_Blocco di testo:_

....

Un artista che ha saputo tradurre in forme scultoree l’essenza della vita rurale della Bassa Padana, plasmando la materia per dare voce alle storie di un popolo, alle sue visioni, alle sue emozioni: potremmo definire così Giuseppe Gorni (Quistello, 1894 – Domodossola, 1975), scultore la cui opera è profondamente radicata nel territorio mantovano e che trova oggi una nuova vita nel Museo Diffuso di Quistello, il luogo che conserva la memoria del suo operato.
Non solo scultore (anche se è soprattutto noto come tale), ma anche pittore e incisore, Gorni ha lasciato un segno rilevante sul territorio mantovano sia per la qualità delle sue opere, sia per la sua dedizione al racconto delle tradizioni e della vita contadina. La sua stessa vita è segnata da un profondo legame con la terra e dalla passione per l’arte.
Gorni nacque il 27 marzo 1894 nella frazione di Santa Lucia di Quistello, in provincia di Mantova. La sua formazione artistica iniziò all’Accademia di Belle Arti di Bologna, dopodiché Gorni conseguì il titolo di insegnante di scuole medie. Dopo le drammatiche esperienze della prima guerra mondiale, durante la quale fu prigioniero in Ungheria, nel campo di Hajmasker (venne catturato sull’altopiano di Asiago, dove combatté), Gorni tornò a Quistello per dedicarsi all’arte e all’insegnamento. La sua carriera fu segnata dall’impegno sociale e dalla ferma opposizione al regime fascista, che lo costrinse a lasciare la carica di direttore delle Scuole Tecniche di Quistello da lui fondate dopo la prima guerra mondiale.
Gli anni successivi videro Gorni impegnarsi profondamente nella vita culturale e artistica della sua terra natale: venne interrotto soltanto, di nuovo, dagli eventi bellici (venne infatti chiamato alle armi il 24 maggio del 1940, combatté in Francia e in Russia tra il 1941 e il 1943, e infine fu internato in un campo militare in Svizzera). Solo nel 1945 poté riprendere il suo ruolo di insegnante prima a Quistello e poi a Mantova. Gorni si dedicò a una produzione artistica che si tradusse in un intenso lavoro di approfondimento delle tradizioni contadine, partecipando attivamente al recupero e alla valorizzazione delle storie locali. Il suo percorso artistico si sviluppò in modo significativo negli anni Sessanta e Settanta, con il ritorno a Nuvolato di Quistello (negli anni Cinquanta visse infatti a Cinisello Balsamo, nell’hinterland milanese, dove lavorò come capo ufficio tecnico del Comune), dove poté dedicarsi interamente alla scultura, al disegno e all’incisione. La sua arte, radicata nella memoria collettiva e nella vita rurale, guadagnò un crescente riconoscimento, culminando nella sua prima mostra a Milano nel 1965, e successivamente in esposizioni che hanno diffuso la conoscenza del suo lavoro.

....

_Serie di esercizi:_
(A) Riassumi in due frasi il testo su Giuseppe Gorni.
(B) Secondo il testo su Giuseppe Gorni, in quale campo fu tenuto prigioniero durante la prima guerra mondiale?
(C) Trascrivi dal testo su Giuseppe Gorni il passo che inizia con "Gorni nacque il" e prosegue fino a "prima guerra mondiale.", incluse queste ultime parole.

_Dati forniti:_

....

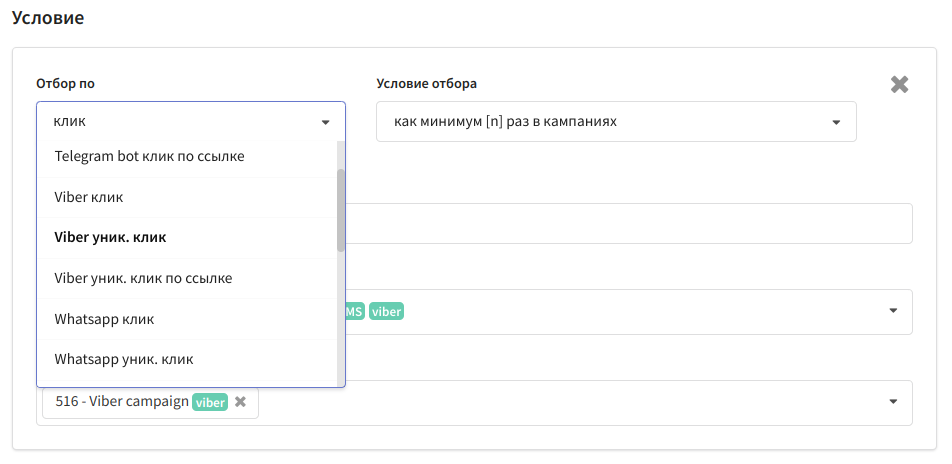Focus the search text клик in Отбор по

tap(70, 121)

....

_Risposte:_
(A) Giuseppe Gorni (Quistello, 1894 – Domodossola, 1975) fu soprattutto scultore, ma anche pittore e incisore, e la sua opera, radicata nel territorio mantovano e dedicata alla vita contadina della Bassa Padana, trova oggi nuova vita nel Museo Diffuso di Quistello. Formatosi all'Accademia di Belle Arti di Bologna, fu prigioniero nella prima guerra mondiale e internato nella seconda, si oppose al regime fascista e insegnò, ottenendo un crescente riconoscimento culminato nella prima mostra a Milano nel 1965.

(B) Nel campo di Hajmasker, in Ungheria.

(C)
Gorni nacque il 27 marzo 1894 nella frazione di Santa Lucia di Quistello, in provincia di Mantova. La sua formazione artistica iniziò all’Accademia di Belle Arti di Bologna, dopodiché Gorni conseguì il titolo di insegnante di scuole medie. Dopo le drammatiche esperienze della prima guerra mondiale, durante la quale fu prigioniero in Ungheria, nel campo di Hajmasker (venne catturato sull’altopiano di Asiago, dove combatté), Gorni tornò a Quistello per dedicarsi all’arte e all’insegnamento. La sua carriera fu segnata dall’impegno sociale e dalla ferma opposizione al regime fascista, che lo costrinse a lasciare la carica di direttore delle Scuole Tecniche di Quistello da lui fondate dopo la prima guerra mondiale.